Por Maria da Glória Vianna
Tanto construir quanto comentar um caso é fazer uma compressão de fragmentos do real com os quais nos deparamos a cada dia
Construir um caso não é tarefa fácil, é uma atividade que exige do analista, como se diz no mantra, “sustentar seu ato duro”. Pela escrita, o analista busca dar conta da dureza de seu ato a partir dos fragmentos de sessão que escolhe contar, em que tanto ele quanto seu paciente foram confrontados com o real.
O ponto de partida do trabalho do psicanalista é sempre o caso. Viganò, psicanalista da Escola Lacaniana da Itália, retoma a etimologia da palavra caso para nos mostrar que ela vem do termo latino que significa cadere – cair ou ir para fora de uma regulamentação simbólica. Ela propõe que construir um caso é ir ao encontro do real – àquilo que não se pode dizer. Assim, tanto construir quanto comentar um caso é fazer uma compressão de fragmentos do real com os quais nos deparamos a cada dia.
Comentar um caso redigido por terceiros é um exercício de muita responsabilidade e sobriedade. Um aspecto essencial para quem vai comentar um caso é perguntar-se, antes de tudo, se há um caso a ser comentado. Não se trata de, aleatoriamente, julgar os manejos feitos por outro colega, mas, sim, de tentar ouvi-lo nos pontos de “empacamento clínico” ou de dúvidas com relação à condução do tratamento.

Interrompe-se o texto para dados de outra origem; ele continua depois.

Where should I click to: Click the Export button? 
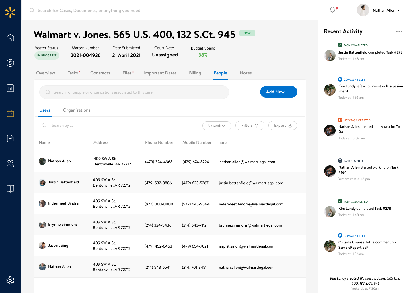tap(283, 126)
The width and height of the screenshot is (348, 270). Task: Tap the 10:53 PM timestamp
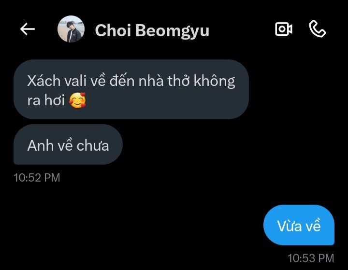[311, 258]
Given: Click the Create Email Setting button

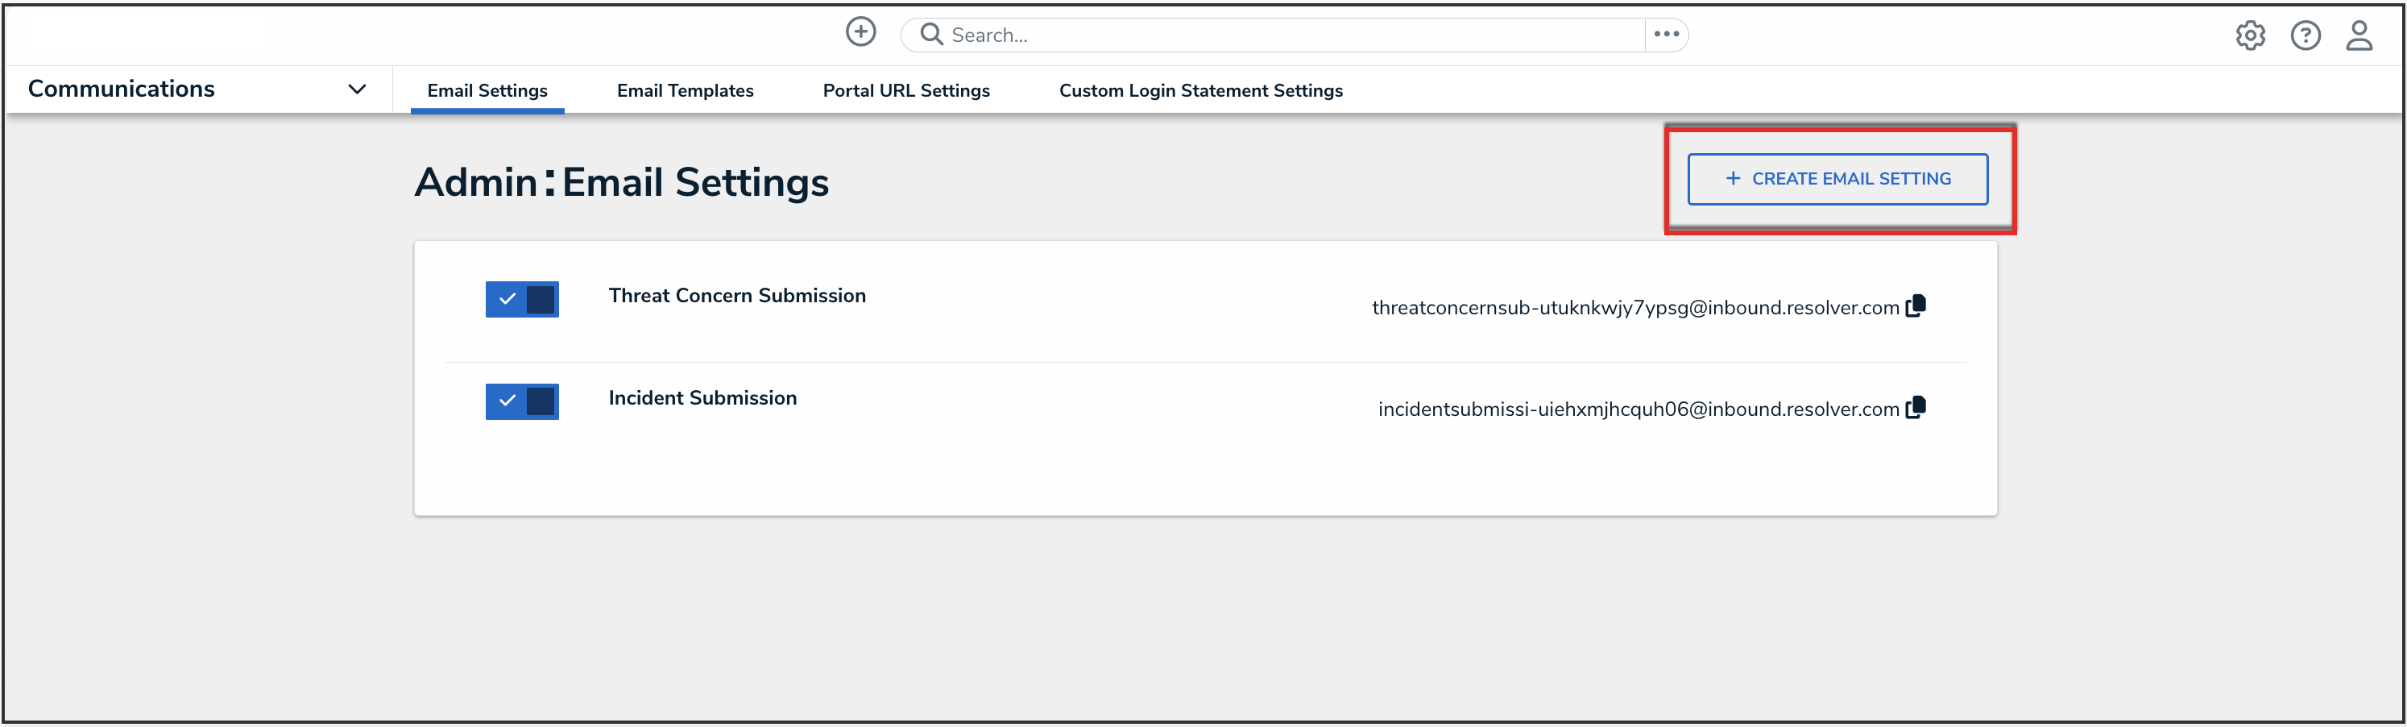Looking at the screenshot, I should [1837, 179].
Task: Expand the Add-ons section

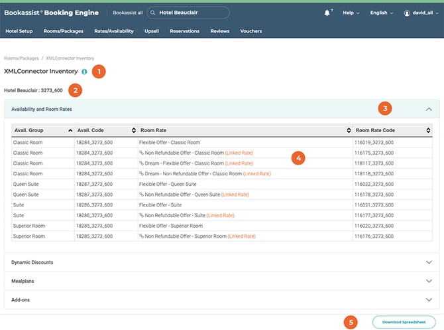Action: click(429, 300)
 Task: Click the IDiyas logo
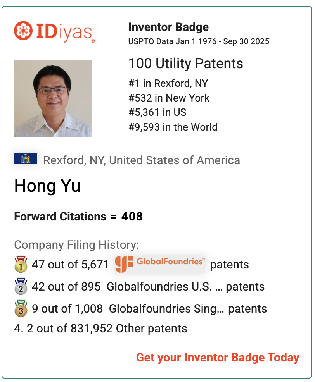(x=54, y=31)
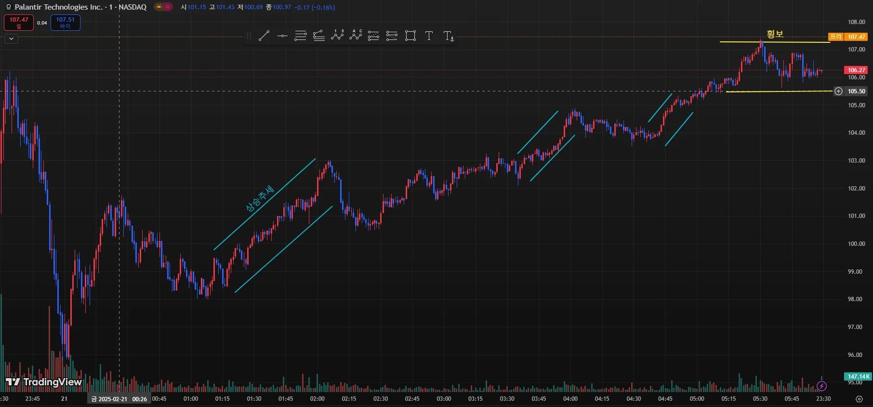Choose the Fib Retracement tool
Screen dimensions: 873x407
[x=301, y=36]
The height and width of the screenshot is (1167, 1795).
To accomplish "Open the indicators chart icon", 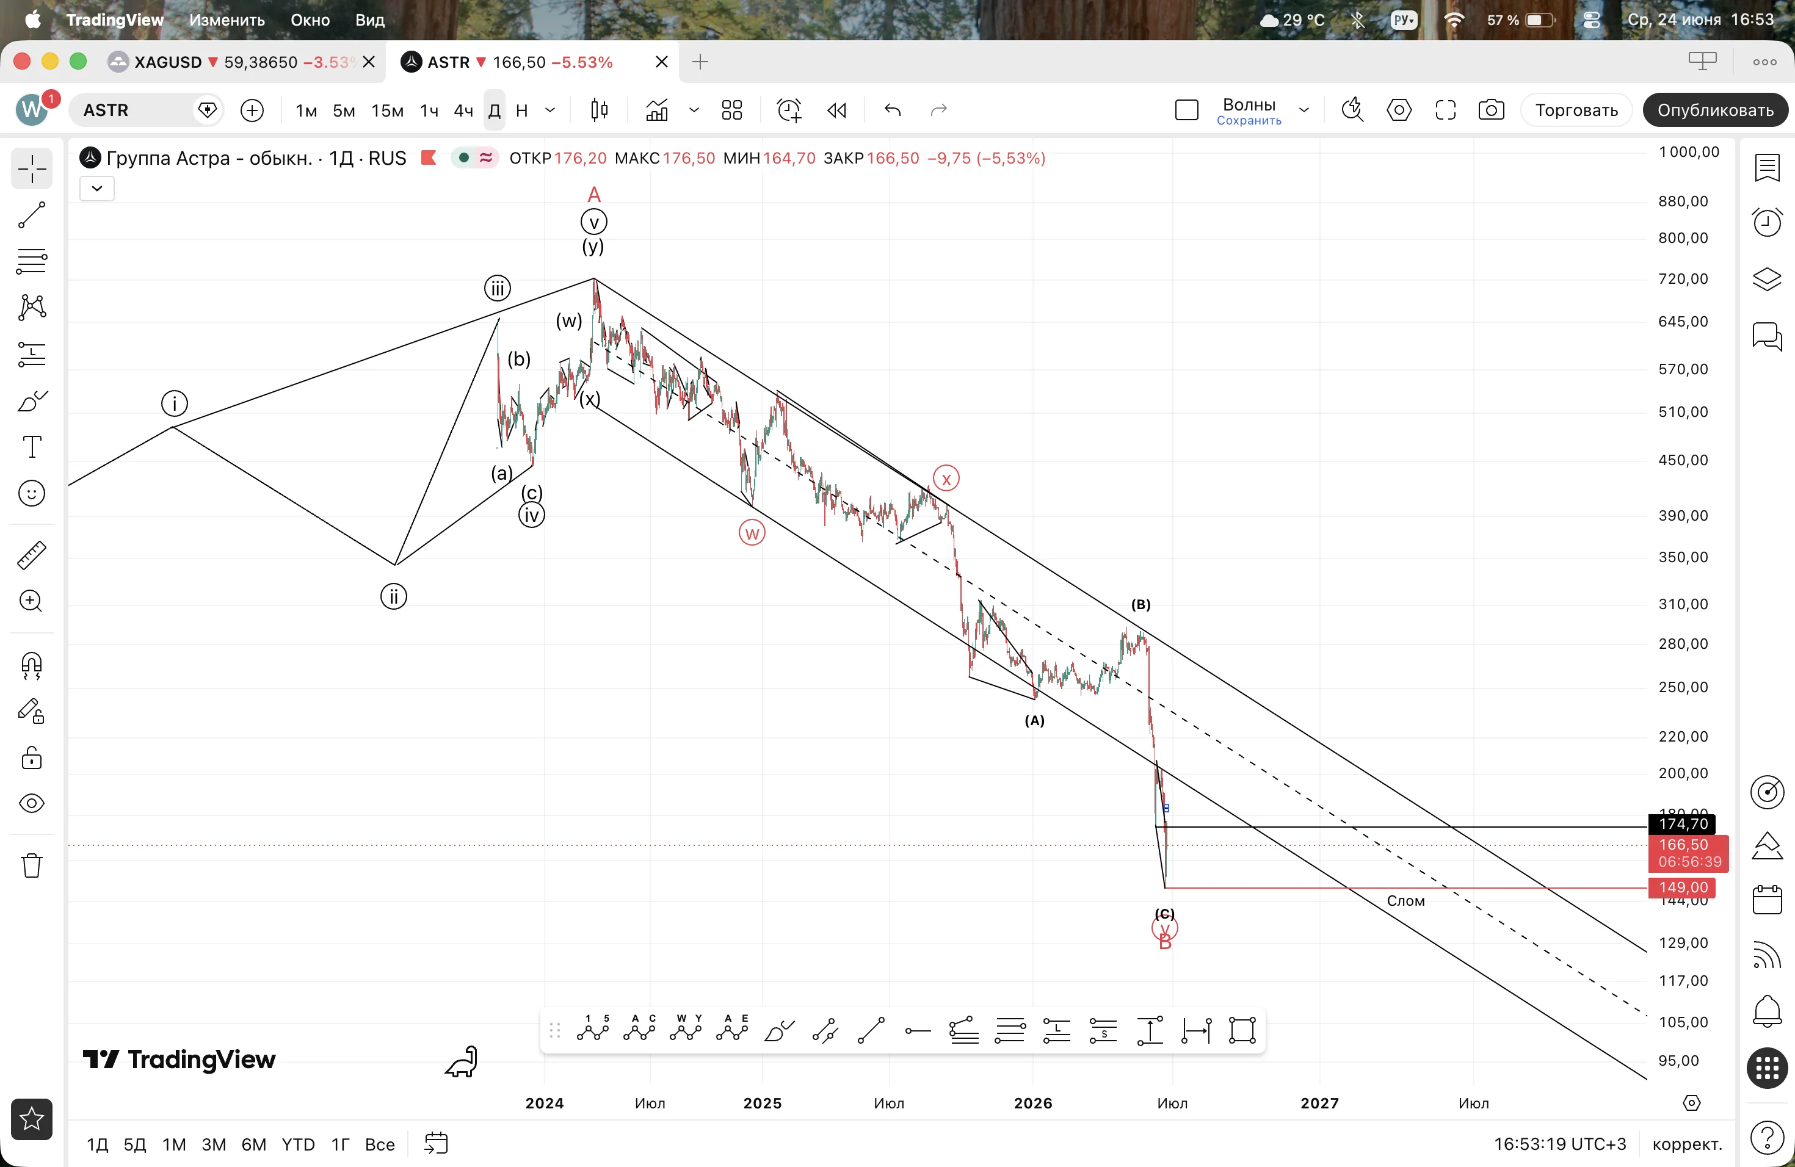I will (x=657, y=110).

Comentar um caso clínico é um exercício de dar vida a um escrito. De antemão, aquele que comenta um caso previamente estabelecido por um colega entende que não se trata de falar em um “après coup” o que deveria ter sido, mas não foi. Assim, quando um analista comenta um caso que lhe foi confiado, não é o momento de com um tom deôntico (“aqui você deveria… aqui você poderia ter colocado… etc.”), escorregar para o campo da moral.
Para honrar o esforço de quem escreveu, é preciso tentar recuperar a virulência de uma fala que, tendo sido dada por concluída, já não é mais. Isso sem ceder à tentação dos verbos no condicional (“se você tivesse prestado atenção no elemento x”; “caso você tivesse se dado conta de y”.). Ler no condicional é tentar resgatar uma escuta que simplesmente não se deu, pois o analista responsável pelo caso, no momento em que fez uma intervenção, avaliou que seria isso e não aquilo o que lhe cabia fazer, que o ponto a ser destacado era H e não Z.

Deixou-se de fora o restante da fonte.